### Work to be completed
Return exactly the lines from the one containing "Task: Open the tab list dropdown arrow" through the last line of the records below, both included, and leave out any pictures.

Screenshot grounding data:
Content starts

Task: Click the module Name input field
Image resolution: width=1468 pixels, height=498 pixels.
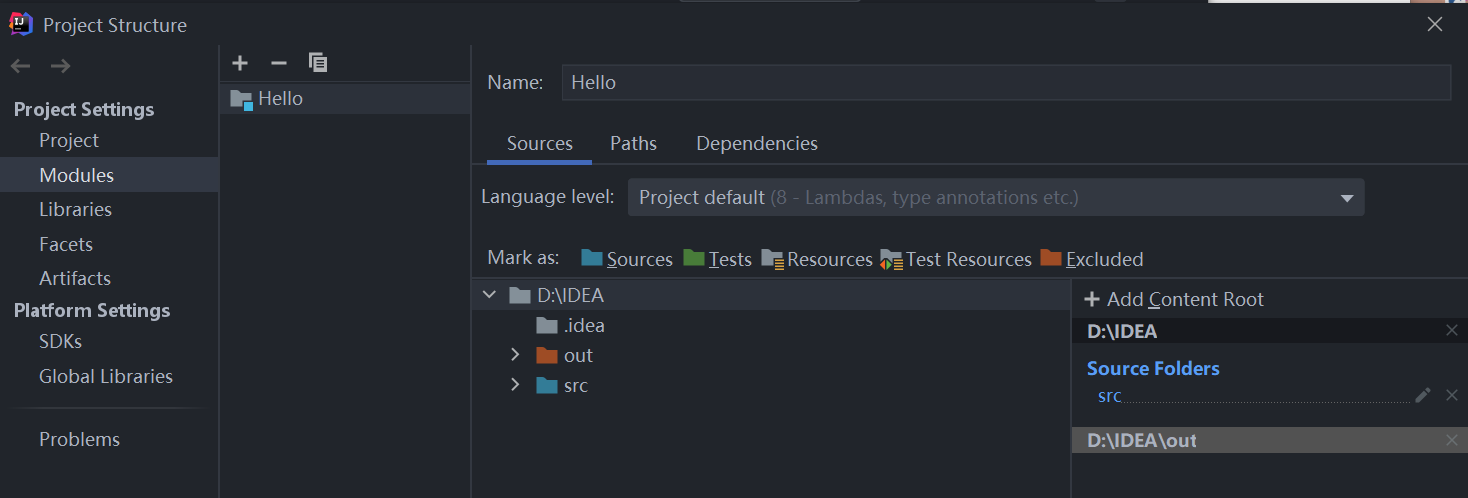Action: click(x=1006, y=83)
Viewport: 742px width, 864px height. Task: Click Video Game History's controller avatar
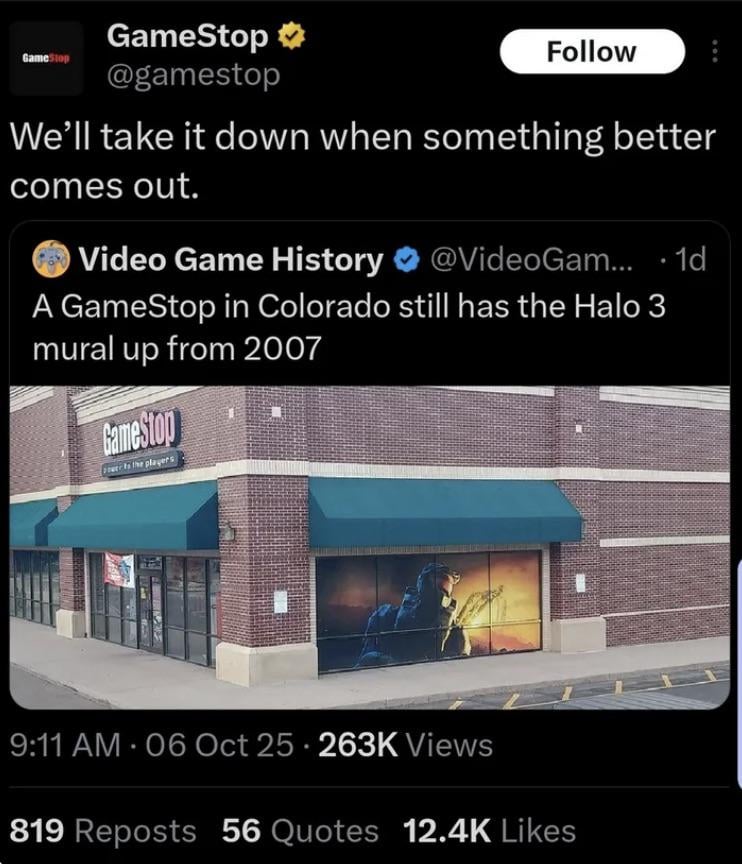point(51,259)
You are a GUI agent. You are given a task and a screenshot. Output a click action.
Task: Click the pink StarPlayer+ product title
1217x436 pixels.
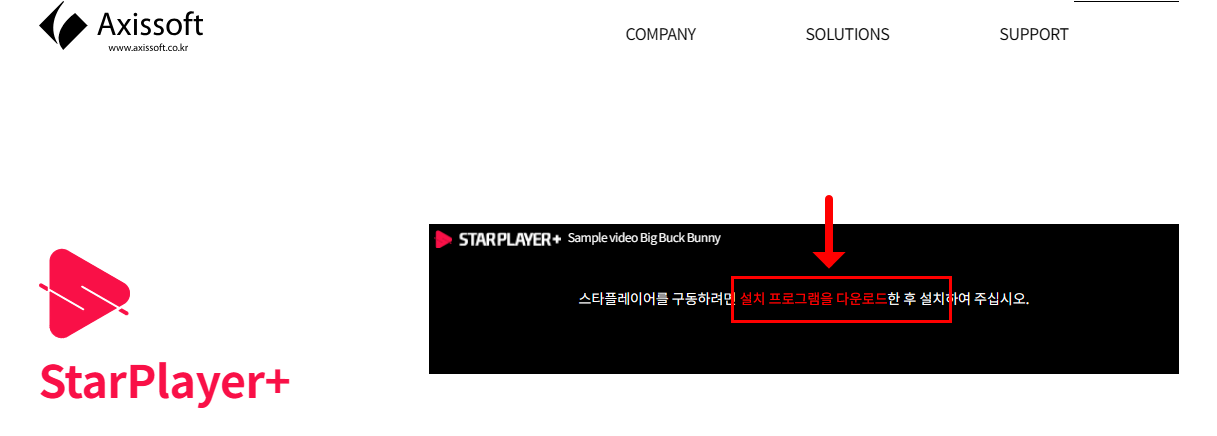[x=165, y=384]
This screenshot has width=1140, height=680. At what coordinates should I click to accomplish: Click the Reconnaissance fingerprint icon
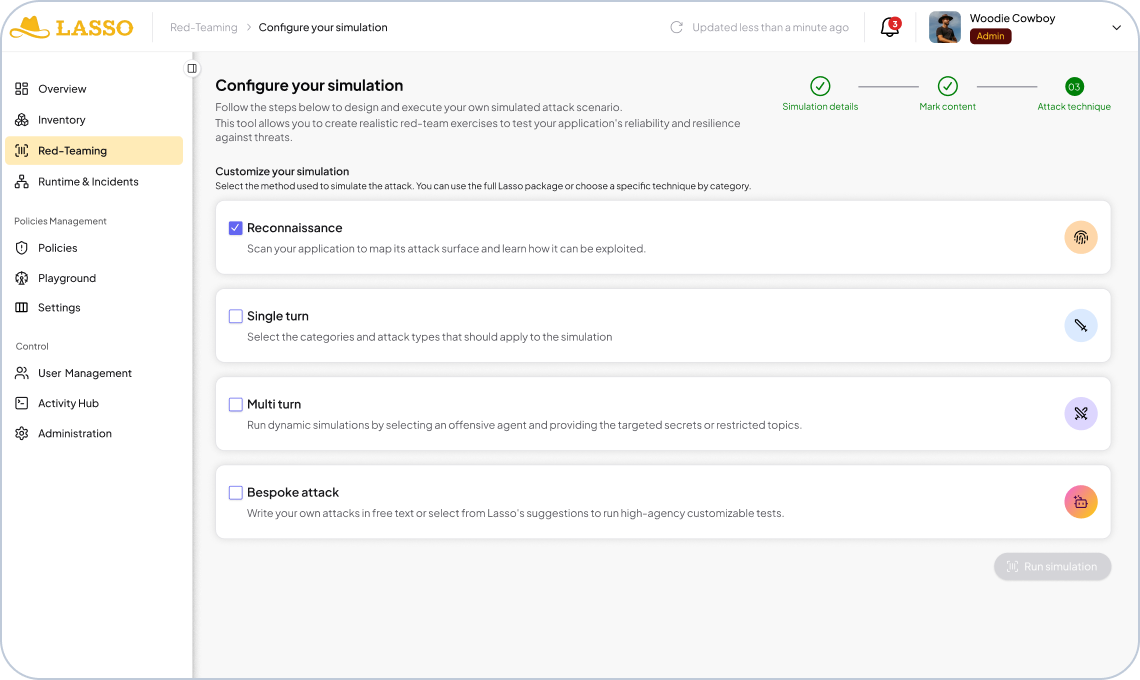point(1080,237)
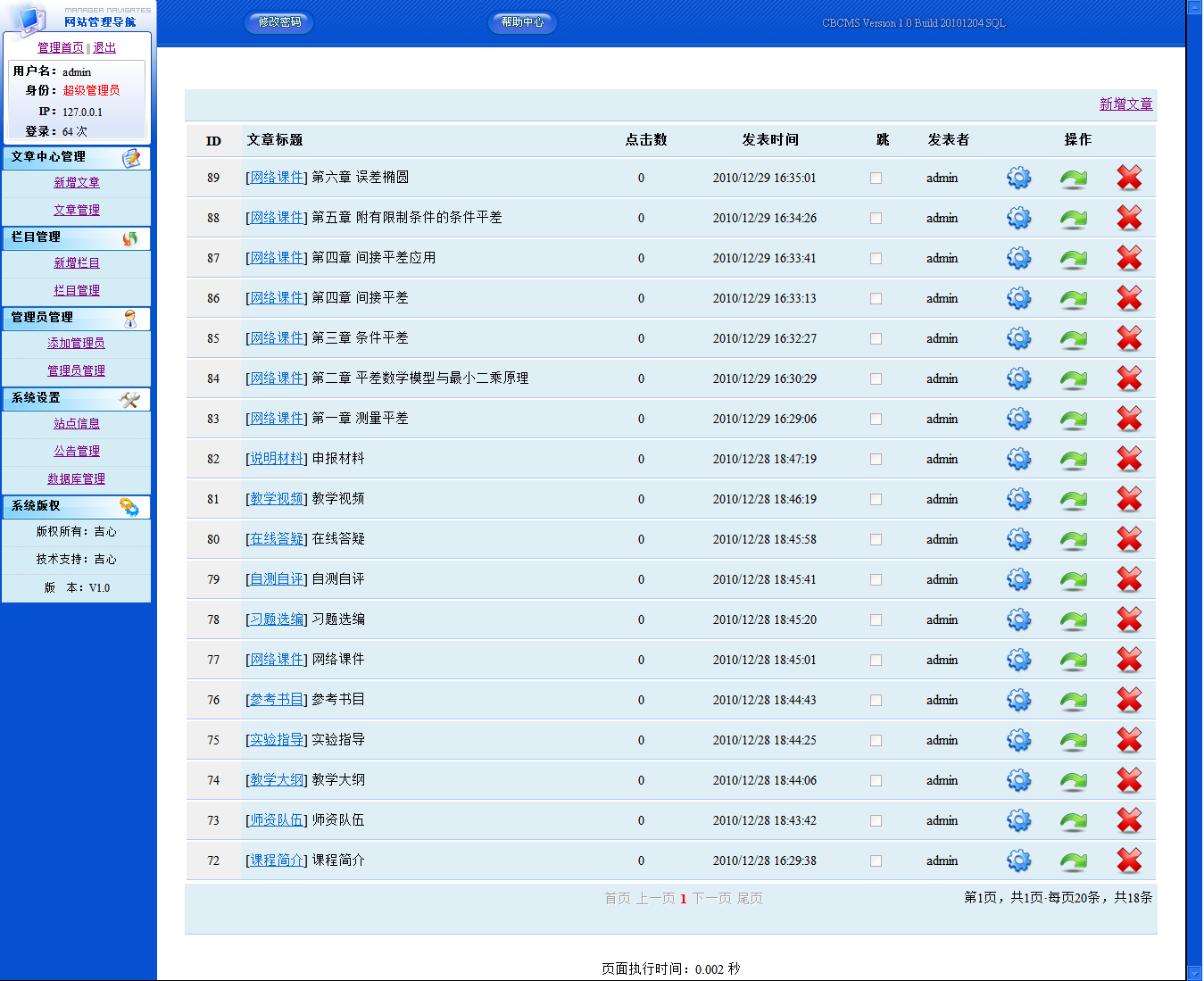Toggle the 跳 checkbox for article 89

click(x=876, y=179)
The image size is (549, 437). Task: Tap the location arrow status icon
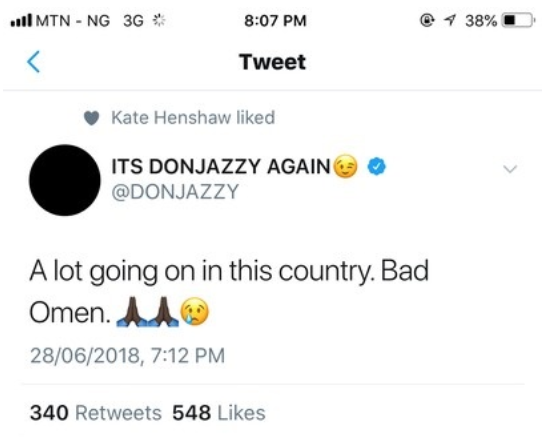(450, 20)
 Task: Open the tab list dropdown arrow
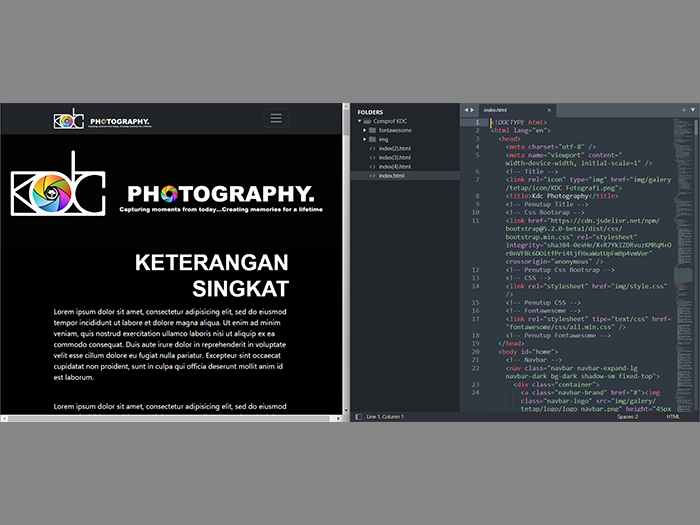point(692,108)
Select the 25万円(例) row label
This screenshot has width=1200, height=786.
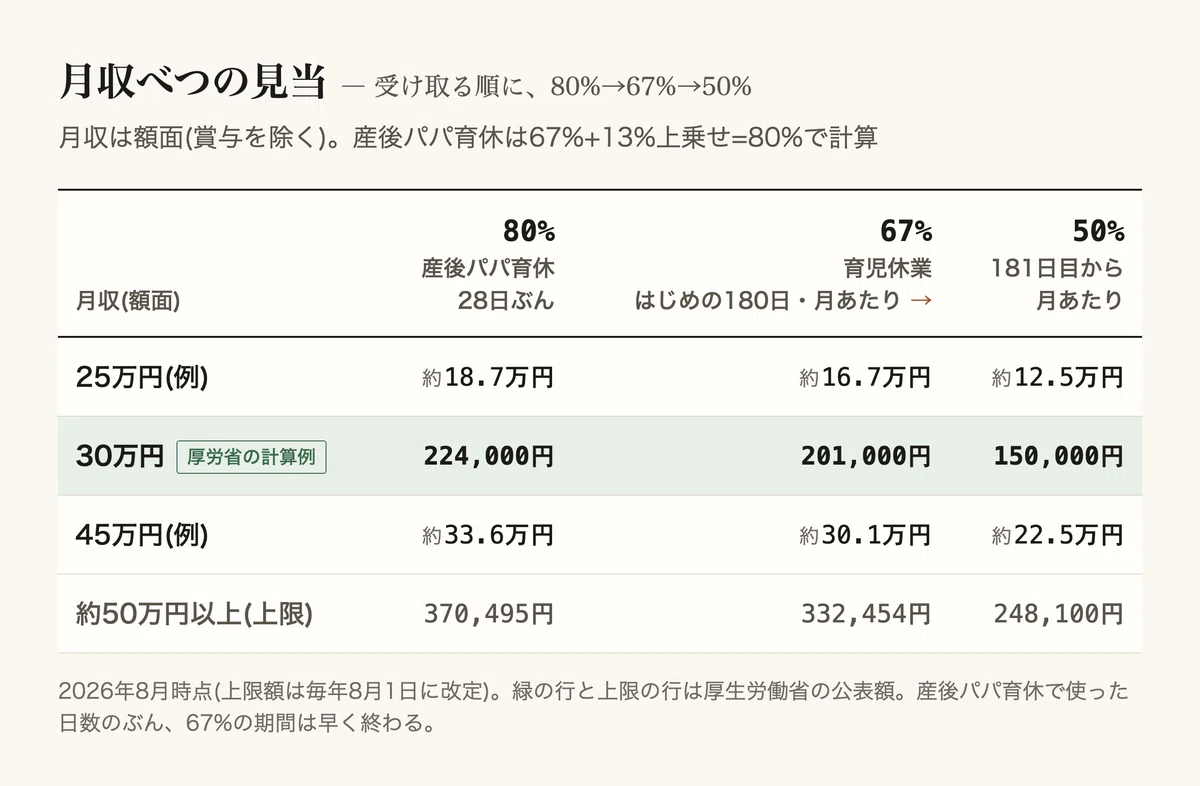point(142,377)
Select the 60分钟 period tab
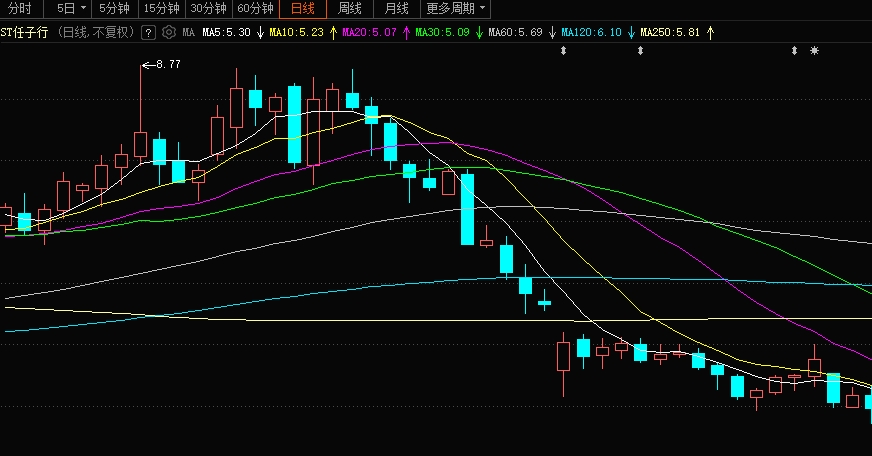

Content ends

### Solution below
 Task: Open the tab list dropdown arrow
point(692,108)
Select the 25万円(例) row label
This screenshot has width=1200, height=786.
point(142,377)
Select the 60分钟 period tab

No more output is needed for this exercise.